→ AIM OF THE EXERCISE: Starting with the line containing "Instruction: Click the Bull/Bear" and going on through the line containing "Viewport: 1013px width, 386px height.", return the lines of the data below exactly, and only those.

→ TASK MATERIAL:
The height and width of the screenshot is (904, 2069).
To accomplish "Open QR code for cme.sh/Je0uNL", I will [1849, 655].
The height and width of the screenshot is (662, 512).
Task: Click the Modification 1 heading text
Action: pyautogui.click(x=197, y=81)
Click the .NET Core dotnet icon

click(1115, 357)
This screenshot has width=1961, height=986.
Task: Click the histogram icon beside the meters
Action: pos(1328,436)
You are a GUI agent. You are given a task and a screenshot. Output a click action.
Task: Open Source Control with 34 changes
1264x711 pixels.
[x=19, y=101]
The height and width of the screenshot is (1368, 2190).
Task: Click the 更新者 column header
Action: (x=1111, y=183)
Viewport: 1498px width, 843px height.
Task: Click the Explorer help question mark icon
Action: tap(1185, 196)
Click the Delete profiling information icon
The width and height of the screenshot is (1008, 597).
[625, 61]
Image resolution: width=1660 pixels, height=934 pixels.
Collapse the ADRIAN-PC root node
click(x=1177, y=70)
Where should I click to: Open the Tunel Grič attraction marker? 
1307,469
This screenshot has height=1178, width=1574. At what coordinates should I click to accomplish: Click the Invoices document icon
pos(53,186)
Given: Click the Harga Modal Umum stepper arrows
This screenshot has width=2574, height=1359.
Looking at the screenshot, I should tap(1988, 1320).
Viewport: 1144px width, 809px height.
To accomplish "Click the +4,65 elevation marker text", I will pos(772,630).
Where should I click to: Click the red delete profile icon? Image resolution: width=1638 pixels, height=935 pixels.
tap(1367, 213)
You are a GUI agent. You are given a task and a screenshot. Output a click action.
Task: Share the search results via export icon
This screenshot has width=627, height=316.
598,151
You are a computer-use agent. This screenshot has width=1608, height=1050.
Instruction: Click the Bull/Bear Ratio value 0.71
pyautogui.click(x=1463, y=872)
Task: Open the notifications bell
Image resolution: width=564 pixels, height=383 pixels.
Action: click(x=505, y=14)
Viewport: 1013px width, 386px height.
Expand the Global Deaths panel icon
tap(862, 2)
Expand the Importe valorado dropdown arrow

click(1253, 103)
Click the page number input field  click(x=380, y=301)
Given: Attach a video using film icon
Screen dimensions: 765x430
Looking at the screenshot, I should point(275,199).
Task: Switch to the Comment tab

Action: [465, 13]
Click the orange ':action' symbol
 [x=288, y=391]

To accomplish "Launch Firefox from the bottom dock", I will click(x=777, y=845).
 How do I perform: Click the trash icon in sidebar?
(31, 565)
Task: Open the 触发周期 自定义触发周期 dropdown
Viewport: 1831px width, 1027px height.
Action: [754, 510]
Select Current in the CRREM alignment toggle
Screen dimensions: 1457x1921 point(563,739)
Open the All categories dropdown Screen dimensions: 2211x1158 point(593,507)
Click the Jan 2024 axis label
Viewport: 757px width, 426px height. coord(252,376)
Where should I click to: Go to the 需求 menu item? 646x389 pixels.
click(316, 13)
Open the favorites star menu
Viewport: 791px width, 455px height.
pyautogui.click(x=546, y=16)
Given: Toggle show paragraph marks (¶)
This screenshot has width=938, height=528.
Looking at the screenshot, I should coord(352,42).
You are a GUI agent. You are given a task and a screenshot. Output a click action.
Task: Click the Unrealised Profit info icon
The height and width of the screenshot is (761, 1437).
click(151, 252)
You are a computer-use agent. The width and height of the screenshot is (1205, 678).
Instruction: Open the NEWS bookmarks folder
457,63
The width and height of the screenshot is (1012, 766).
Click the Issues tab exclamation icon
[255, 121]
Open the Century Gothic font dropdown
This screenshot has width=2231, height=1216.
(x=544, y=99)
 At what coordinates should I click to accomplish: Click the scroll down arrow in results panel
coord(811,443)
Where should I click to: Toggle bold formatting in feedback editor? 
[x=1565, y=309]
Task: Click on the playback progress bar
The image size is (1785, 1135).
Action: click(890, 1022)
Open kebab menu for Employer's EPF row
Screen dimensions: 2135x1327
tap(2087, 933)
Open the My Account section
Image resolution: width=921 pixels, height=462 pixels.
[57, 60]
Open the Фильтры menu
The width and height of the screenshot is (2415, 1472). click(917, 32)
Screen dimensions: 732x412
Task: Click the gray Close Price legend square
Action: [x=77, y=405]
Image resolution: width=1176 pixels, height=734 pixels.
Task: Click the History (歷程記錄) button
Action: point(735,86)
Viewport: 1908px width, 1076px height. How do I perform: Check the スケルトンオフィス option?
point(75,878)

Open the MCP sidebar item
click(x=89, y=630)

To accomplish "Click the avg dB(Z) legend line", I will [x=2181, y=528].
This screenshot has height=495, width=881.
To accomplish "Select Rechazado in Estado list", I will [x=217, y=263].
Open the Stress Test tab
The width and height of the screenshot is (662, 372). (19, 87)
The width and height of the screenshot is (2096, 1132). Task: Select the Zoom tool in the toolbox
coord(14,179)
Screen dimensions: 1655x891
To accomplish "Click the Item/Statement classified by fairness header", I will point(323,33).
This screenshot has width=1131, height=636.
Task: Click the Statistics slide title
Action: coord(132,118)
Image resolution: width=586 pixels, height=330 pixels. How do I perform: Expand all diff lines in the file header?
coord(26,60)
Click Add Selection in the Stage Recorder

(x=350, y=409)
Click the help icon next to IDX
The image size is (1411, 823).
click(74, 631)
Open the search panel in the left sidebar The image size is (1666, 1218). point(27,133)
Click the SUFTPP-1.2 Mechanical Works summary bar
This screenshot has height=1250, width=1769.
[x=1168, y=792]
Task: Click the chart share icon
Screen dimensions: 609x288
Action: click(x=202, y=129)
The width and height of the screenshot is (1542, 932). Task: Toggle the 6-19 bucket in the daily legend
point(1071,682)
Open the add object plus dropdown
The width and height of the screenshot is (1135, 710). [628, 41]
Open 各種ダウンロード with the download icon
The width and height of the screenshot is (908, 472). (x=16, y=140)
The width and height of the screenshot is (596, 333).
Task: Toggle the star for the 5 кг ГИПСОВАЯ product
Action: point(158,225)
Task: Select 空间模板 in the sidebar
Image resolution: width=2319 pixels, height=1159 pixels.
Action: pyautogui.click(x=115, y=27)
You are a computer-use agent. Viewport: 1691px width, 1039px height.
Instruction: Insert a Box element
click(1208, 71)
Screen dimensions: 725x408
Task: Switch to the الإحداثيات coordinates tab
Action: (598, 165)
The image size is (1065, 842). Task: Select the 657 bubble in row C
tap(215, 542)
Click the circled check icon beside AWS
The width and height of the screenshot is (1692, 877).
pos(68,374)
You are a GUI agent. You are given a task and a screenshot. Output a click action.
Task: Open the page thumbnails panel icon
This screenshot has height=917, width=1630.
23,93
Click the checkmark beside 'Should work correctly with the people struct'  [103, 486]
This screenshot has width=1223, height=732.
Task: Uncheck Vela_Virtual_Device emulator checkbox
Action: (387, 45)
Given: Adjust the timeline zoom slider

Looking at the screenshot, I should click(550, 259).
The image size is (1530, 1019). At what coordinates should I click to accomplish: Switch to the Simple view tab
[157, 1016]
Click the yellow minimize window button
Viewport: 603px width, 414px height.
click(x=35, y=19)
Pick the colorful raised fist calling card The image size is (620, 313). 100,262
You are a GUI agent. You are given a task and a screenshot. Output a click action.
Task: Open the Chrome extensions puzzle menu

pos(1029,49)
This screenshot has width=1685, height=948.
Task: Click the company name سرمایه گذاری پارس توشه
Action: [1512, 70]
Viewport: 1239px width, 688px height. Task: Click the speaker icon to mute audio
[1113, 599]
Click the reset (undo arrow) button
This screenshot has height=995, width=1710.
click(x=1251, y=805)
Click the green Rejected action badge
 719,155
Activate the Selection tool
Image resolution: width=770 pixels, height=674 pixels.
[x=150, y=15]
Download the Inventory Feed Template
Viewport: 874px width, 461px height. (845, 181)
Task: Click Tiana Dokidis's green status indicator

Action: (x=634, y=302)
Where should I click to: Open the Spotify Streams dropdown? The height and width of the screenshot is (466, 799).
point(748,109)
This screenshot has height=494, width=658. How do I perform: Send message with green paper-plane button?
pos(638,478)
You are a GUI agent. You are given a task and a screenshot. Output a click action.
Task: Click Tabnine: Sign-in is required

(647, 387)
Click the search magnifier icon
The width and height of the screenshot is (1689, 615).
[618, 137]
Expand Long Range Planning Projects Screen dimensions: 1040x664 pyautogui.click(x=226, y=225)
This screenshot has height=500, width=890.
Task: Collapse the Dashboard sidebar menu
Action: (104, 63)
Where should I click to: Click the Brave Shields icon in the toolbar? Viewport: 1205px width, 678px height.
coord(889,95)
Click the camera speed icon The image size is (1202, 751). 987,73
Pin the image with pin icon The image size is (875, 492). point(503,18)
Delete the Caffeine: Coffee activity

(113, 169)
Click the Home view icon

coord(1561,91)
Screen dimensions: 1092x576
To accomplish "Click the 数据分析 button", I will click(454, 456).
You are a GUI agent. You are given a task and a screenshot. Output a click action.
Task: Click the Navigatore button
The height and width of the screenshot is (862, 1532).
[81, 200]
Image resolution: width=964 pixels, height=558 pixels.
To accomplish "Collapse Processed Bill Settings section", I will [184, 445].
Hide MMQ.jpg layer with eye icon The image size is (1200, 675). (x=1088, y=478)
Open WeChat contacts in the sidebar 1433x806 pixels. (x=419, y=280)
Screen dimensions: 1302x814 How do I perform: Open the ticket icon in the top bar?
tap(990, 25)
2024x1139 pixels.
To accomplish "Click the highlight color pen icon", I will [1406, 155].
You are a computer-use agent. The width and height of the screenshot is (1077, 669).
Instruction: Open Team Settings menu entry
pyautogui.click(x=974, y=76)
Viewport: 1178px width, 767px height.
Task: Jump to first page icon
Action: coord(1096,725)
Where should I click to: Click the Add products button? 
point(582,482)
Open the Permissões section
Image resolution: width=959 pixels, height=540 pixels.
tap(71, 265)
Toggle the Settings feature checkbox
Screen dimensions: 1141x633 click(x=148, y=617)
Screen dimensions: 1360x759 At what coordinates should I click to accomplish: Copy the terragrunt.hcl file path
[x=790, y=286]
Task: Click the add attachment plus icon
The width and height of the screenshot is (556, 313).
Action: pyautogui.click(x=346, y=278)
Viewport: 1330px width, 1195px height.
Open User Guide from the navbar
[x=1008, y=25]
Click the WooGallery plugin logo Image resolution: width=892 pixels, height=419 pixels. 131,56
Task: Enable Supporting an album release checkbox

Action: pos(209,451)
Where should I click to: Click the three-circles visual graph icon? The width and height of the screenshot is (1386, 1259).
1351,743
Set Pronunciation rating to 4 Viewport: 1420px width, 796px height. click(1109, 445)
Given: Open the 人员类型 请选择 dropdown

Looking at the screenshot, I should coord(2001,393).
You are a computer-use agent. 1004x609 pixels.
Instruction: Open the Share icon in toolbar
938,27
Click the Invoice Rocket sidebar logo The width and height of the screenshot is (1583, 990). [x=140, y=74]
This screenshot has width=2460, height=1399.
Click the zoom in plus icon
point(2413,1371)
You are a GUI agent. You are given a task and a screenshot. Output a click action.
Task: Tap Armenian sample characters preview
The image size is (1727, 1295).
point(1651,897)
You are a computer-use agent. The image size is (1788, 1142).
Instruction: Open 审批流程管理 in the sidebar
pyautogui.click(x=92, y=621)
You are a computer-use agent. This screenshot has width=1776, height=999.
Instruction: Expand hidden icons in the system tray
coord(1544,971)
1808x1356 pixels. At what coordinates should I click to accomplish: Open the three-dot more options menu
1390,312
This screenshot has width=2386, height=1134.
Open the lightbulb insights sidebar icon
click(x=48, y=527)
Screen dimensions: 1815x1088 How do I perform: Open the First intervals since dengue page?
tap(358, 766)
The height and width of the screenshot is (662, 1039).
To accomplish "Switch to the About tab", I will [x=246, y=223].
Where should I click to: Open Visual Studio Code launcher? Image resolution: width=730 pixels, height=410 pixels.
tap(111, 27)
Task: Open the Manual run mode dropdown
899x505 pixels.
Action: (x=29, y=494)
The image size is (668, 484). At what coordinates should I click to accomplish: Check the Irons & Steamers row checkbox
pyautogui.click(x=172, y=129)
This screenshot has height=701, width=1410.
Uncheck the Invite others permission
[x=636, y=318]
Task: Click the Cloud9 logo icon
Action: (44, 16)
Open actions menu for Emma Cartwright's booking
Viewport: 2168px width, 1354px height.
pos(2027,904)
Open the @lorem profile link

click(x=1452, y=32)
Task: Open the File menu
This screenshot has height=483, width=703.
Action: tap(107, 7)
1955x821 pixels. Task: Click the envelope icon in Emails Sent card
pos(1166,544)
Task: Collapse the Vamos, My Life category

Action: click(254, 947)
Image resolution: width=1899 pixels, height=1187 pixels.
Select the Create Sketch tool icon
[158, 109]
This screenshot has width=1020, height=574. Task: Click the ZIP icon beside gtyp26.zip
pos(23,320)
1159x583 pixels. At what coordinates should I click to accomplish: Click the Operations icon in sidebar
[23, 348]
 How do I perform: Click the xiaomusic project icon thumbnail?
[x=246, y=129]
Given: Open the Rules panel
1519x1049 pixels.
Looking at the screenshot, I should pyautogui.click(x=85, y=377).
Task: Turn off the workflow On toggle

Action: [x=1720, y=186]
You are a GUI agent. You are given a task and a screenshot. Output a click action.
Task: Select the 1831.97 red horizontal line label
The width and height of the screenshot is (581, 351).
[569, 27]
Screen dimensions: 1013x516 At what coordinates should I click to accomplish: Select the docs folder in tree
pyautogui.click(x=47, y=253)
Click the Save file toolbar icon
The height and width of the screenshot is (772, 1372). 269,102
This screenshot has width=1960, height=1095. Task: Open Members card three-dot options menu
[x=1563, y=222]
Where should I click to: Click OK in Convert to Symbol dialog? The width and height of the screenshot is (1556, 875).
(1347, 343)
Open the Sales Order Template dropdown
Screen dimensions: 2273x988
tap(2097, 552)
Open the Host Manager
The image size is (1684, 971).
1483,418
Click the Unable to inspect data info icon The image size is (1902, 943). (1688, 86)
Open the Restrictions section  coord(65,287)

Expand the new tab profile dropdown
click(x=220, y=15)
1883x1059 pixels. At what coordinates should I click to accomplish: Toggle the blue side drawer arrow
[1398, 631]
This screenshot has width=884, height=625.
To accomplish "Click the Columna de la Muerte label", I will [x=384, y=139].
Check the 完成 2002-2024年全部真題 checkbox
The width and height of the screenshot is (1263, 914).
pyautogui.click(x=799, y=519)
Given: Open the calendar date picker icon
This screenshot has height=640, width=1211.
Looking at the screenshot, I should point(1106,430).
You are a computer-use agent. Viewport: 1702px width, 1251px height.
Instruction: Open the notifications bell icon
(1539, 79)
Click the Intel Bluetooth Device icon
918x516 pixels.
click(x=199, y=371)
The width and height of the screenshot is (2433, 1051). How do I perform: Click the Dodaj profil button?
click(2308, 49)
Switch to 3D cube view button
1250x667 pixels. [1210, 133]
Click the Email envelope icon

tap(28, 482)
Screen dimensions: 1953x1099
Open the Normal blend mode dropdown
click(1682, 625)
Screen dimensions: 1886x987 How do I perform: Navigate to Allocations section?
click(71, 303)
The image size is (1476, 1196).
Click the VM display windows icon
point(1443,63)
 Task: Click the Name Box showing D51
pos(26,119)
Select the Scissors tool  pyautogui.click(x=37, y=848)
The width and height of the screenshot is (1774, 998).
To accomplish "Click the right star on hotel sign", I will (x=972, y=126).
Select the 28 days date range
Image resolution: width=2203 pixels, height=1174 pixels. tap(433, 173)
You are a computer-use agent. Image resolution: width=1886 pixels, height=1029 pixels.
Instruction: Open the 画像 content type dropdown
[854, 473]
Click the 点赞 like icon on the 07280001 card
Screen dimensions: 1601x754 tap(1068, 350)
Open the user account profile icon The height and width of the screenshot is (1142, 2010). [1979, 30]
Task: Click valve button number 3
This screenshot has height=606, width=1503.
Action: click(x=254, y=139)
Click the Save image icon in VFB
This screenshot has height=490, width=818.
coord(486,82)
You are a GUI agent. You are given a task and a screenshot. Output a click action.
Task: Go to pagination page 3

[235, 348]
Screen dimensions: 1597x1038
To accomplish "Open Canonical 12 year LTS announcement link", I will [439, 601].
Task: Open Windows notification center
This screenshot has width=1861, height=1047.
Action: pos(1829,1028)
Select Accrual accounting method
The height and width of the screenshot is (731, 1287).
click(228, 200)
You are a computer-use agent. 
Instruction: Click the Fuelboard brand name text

→ WORKED SOLUTION:
Instruction: Click the Bull/Bear Ratio value 0.71
pyautogui.click(x=1463, y=872)
Task: Open the notifications bell
Image resolution: width=564 pixels, height=383 pixels.
Action: click(x=505, y=14)
Viewport: 1013px width, 386px height.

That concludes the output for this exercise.